WO2008029156A1

WO2008029156A1 - Categorisation of data using multiple categorisation engines

Info

Publication number: WO2008029156A1
Application number: PCT/GB2007/003384
Authority: WO
Inventors: Eric Zigmund Sandler; Yuriy Byurher
Original assignee: Xploite Plc
Priority date: 2006-09-07
Filing date: 2007-09-07
Publication date: 2008-03-13

Abstract

A method for categorising an input data object using a plurality of different categorisation engines, including the steps of: each categorisation engine calculating a score for the input data object for a plurality of categories; and categorising the input data object based at least in part on the calculated scores. The categorisation engines may include a Bayesian engine, a support vector machine, or a statistical engine.

Description

CATEGORISATION OF DATA USING MULTIPLE CATEGORISATION ENGINES

Field of the Invention

The present invention relates to a method and system for categorising data using multiple categorisation engines; particularly, but not exclusively, by combining the scores of the engines.

Background

Categorisation of content such as web pages is useful for searching for information and for filtering information.

Traditionally web pages have been categorised by collating categorisation suggestions from human users. An example of a system created by this method includes dmoz.org.

This method has several disadvantages. Firstly, the process overlooks some web pages or classes of web pages due to lack of user input for those classes. Secondly, multi-user input results in a lack of consistency of classification. And thirdly, the human time cost of classifying large sets of web pages, such as the majority of the Internet, is very high.

Automated methods for categorising web pages have been developed.

These methods include Bayesian algorithms, support vector machines (SVM), rule-based classifiers, and statistical classifiers.

Unfortunately these methods do not often produce accurate categorisation results. With the learning algorithms, such as Bayesian and SVM, significant effort must be used to prepare the algorithms to classify a category by refining a vocabulary for the algorithms and refining the training set. In relation to the rule-based classifiers, these require significant human input to create rules and the classifiers remains ineffective as it is near to impossible to manually generate comprehensive rules.

Known statistical classifiers are very inaccurate and produce less than 50% accurate categorisation.

Therefore there is a need to enhance or boost the accuracy of these methods.

There are several known methods for enhancing the accuracy of a categorisation method.

The first is called classifier voting. Multiple classifiers are generated by varying the input parameters of a known classifier for a category. Each generated classifier is provided with the input data. The classifier categorises the input data as belonging to the category or not belonging to the category. These "votes" are then tabulated. If the votes exceed a defined threshold the input data is classified as belonging to the category.

A variation of this method weights the votes of each classifier based on how successful the classifier has been in the past.

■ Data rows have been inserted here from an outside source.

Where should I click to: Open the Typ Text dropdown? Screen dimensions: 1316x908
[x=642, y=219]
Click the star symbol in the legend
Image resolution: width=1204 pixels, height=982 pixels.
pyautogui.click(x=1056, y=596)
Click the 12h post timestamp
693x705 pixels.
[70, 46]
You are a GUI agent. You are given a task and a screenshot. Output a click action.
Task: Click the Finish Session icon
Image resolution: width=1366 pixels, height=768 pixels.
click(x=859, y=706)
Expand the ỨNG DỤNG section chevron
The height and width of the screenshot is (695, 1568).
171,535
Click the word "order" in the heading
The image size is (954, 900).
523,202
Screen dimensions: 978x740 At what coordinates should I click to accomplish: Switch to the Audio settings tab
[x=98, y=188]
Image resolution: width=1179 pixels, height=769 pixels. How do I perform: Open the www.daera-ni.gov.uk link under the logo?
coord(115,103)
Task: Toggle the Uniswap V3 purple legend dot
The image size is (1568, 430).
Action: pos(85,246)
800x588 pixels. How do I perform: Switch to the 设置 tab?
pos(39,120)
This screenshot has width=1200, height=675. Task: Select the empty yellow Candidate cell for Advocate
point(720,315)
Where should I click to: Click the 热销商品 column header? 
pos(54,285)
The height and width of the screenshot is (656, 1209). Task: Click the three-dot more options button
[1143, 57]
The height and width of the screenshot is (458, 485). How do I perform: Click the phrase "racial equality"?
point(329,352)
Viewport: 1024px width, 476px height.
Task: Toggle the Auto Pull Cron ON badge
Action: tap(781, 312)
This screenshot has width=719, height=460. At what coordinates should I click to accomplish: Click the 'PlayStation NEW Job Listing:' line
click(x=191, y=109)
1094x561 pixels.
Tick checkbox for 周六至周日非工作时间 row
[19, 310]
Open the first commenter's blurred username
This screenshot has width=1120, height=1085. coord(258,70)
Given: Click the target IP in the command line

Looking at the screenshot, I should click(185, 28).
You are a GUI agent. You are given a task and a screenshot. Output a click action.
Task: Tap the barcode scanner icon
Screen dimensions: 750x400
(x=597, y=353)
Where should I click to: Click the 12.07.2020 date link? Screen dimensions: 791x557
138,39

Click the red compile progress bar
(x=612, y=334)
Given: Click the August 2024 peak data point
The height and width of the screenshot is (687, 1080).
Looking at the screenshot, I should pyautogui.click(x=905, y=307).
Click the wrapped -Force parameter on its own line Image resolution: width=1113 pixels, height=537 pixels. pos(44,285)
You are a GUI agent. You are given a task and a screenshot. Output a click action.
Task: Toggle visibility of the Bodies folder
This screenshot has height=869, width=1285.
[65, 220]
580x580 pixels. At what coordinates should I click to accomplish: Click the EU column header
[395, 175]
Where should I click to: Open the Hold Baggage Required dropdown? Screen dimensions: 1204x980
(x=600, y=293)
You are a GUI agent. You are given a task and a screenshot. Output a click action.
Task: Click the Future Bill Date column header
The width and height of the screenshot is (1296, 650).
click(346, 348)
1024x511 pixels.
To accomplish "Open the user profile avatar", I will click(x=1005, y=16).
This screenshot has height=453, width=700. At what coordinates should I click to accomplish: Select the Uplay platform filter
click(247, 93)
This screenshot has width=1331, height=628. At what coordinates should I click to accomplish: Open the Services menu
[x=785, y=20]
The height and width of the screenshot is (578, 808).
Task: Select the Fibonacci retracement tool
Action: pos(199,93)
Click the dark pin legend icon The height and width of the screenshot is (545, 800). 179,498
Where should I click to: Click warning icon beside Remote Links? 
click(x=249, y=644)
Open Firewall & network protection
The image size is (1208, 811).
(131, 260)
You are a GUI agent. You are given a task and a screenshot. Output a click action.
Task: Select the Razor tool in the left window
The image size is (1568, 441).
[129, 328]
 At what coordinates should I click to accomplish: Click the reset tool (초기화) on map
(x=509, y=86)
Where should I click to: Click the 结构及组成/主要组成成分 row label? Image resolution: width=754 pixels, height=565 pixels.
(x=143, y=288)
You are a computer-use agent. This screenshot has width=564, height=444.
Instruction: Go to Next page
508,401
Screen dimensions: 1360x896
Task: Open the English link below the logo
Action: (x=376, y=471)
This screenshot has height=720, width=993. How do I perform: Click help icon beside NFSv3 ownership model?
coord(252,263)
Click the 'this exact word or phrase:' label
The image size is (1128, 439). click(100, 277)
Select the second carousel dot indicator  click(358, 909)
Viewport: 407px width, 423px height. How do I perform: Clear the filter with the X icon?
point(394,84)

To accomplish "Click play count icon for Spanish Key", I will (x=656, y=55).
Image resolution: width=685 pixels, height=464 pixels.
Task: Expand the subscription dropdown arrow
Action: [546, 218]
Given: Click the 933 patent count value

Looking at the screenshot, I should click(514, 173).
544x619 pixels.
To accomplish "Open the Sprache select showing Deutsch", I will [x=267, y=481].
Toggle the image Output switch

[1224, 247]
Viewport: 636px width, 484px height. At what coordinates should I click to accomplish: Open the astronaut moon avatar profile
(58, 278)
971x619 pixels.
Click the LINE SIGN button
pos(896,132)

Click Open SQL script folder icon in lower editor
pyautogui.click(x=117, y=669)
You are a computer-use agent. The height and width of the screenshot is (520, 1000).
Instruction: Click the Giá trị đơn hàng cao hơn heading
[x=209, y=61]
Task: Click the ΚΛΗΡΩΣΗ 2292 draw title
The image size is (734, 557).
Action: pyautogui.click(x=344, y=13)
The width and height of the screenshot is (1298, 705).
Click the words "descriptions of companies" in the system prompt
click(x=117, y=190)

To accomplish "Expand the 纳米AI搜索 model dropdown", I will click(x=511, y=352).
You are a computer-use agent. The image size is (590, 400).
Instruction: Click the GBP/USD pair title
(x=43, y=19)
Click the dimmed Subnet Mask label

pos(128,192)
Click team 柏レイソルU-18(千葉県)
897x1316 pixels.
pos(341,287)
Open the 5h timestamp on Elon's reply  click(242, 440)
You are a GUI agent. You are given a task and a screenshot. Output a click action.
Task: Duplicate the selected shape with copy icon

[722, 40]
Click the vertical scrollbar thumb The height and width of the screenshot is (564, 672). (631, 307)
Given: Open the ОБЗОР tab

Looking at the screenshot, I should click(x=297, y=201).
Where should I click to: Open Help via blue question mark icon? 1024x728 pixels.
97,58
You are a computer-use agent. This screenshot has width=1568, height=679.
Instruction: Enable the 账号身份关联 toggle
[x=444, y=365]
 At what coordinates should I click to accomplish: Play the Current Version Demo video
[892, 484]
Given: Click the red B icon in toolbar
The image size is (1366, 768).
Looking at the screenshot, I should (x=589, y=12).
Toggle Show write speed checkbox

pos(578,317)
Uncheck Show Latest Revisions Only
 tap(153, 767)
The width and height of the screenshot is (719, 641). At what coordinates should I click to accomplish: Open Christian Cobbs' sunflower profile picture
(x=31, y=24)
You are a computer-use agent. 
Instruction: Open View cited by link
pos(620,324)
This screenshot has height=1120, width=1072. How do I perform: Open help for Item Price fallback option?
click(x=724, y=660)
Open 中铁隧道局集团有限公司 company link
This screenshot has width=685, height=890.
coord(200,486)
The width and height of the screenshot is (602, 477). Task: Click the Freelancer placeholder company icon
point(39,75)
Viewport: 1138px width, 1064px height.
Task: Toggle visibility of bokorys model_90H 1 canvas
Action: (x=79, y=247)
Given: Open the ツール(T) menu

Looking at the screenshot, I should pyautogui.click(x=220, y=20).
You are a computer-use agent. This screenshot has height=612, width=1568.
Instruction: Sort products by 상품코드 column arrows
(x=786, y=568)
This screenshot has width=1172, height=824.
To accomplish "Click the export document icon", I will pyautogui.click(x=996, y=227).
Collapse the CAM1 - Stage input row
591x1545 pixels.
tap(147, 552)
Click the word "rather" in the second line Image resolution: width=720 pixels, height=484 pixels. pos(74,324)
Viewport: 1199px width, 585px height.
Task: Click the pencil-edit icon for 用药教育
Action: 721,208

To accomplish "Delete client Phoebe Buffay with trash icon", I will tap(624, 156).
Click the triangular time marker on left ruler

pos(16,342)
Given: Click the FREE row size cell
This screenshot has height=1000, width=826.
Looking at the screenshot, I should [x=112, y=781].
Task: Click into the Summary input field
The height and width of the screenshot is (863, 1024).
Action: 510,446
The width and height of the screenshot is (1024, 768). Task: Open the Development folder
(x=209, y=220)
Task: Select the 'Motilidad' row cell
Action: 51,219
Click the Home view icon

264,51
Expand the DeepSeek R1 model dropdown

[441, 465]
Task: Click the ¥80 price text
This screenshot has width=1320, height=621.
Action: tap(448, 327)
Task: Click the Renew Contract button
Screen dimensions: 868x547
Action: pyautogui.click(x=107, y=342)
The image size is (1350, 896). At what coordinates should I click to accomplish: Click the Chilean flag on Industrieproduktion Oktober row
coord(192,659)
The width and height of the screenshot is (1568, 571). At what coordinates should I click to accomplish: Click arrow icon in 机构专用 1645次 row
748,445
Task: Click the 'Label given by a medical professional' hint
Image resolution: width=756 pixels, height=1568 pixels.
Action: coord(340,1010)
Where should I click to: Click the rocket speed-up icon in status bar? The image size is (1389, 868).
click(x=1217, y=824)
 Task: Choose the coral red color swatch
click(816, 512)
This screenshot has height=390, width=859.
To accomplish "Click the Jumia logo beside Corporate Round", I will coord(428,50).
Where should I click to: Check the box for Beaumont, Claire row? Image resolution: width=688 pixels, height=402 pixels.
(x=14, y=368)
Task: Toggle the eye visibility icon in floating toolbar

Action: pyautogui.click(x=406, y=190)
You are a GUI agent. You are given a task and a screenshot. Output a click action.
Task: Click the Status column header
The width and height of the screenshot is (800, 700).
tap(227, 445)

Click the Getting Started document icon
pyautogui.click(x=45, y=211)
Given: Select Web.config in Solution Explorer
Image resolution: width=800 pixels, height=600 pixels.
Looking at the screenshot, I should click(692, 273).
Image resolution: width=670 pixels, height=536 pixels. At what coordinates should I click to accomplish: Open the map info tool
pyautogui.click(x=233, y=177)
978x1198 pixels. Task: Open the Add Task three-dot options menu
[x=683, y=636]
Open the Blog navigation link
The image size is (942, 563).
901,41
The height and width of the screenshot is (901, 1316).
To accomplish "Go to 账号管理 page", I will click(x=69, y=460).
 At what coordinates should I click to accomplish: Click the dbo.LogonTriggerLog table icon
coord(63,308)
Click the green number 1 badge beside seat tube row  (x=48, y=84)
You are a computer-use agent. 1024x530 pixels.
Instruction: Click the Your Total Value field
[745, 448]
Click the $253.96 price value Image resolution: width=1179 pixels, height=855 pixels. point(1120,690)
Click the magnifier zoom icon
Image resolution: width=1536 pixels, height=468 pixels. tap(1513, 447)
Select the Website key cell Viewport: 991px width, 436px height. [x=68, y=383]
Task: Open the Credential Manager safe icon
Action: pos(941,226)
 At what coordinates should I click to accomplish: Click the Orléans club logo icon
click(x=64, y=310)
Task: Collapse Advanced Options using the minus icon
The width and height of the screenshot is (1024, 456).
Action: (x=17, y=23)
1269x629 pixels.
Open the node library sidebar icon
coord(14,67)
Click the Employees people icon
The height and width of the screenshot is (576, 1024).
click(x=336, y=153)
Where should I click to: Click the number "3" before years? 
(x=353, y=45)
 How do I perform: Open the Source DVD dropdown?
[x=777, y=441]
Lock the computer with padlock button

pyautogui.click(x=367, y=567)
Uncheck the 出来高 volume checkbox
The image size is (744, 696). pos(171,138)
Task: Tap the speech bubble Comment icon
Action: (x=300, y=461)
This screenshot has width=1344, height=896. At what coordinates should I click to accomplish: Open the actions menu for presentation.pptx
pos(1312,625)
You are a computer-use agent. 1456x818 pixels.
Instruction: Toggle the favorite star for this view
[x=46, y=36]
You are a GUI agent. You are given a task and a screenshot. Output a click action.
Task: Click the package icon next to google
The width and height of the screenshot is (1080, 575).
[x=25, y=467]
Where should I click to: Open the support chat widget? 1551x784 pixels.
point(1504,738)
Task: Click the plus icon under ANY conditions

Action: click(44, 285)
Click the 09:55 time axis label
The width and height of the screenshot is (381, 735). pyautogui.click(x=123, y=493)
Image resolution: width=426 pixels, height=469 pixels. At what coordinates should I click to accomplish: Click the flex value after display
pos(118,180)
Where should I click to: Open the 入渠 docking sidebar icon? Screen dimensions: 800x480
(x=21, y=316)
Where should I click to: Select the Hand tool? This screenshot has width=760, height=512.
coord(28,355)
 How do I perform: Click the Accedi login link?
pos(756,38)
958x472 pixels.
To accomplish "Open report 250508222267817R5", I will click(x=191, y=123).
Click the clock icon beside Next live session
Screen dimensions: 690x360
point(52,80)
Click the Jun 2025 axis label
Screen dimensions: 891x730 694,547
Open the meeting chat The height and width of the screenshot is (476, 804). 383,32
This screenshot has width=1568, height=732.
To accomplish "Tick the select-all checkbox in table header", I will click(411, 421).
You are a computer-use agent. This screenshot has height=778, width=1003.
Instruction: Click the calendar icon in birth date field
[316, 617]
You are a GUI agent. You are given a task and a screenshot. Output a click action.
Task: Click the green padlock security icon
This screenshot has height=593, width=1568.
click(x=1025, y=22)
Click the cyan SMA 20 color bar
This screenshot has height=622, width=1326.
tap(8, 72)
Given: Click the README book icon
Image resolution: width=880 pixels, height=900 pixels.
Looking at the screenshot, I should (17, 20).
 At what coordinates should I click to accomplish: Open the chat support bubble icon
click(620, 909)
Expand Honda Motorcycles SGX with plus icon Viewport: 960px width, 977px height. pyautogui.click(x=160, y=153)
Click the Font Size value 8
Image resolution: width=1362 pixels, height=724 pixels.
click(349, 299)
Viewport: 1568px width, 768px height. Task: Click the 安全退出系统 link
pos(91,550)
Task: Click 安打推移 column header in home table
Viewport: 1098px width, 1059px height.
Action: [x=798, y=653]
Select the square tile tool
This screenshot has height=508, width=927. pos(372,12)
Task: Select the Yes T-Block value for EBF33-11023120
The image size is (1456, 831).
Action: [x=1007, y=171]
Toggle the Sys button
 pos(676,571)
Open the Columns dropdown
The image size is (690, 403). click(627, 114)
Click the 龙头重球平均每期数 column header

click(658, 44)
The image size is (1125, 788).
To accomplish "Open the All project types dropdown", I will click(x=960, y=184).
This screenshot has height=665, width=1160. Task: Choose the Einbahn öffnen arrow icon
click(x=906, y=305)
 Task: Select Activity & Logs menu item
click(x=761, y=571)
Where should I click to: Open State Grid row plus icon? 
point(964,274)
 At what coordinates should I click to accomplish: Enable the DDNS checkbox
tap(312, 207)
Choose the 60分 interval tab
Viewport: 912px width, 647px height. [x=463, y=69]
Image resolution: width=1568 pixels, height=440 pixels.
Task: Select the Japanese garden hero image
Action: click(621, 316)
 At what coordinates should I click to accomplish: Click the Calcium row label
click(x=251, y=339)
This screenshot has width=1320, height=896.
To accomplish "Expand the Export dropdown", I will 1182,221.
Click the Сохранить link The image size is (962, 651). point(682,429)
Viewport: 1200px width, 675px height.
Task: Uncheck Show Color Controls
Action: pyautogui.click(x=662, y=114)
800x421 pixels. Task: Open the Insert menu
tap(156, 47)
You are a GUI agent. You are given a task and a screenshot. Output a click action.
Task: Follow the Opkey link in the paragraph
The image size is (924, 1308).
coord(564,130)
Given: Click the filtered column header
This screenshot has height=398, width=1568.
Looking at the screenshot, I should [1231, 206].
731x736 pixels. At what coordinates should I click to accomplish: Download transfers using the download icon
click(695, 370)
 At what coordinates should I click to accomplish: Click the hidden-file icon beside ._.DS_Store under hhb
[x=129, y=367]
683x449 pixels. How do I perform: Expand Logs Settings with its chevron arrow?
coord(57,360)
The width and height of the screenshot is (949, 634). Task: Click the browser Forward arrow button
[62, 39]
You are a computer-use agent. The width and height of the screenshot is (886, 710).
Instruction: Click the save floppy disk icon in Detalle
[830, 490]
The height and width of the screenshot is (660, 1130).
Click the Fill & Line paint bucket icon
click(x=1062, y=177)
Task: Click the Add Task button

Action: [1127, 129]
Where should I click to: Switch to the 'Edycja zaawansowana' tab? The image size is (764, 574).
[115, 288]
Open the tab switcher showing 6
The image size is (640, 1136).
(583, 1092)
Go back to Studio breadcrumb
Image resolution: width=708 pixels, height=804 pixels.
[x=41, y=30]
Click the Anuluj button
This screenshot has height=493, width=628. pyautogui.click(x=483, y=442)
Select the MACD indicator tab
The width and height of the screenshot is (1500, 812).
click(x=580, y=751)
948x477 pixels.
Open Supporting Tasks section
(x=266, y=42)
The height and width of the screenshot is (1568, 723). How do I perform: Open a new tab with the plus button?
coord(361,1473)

The second method uses a combination of classifier voting with learning algorithms. Multiple instances of a learning algorithm are trained on different training sets to produce multiple classifiers. The multiple classifiers are then used in the classifier voting or weighted voting method.

The disadvantage with these methods is that they remain less accurate than manual categorisation and, in the case of learning algorithms, several training sets are required.

It is an object of the present invention to provide a method for improving the categorisation of data by using information from multiple categorisation engines, or to at least provide a useful alternative. Summary of the Invention

According to a first aspect of the invention there is provided a method for categorising an input data object using a plurality of different categorisation engines, including the steps of: i) each categorisation engine calculating a score for the input data object for a plurality of categories; and ii) categorising the input data object based at least in part on the calculated scores.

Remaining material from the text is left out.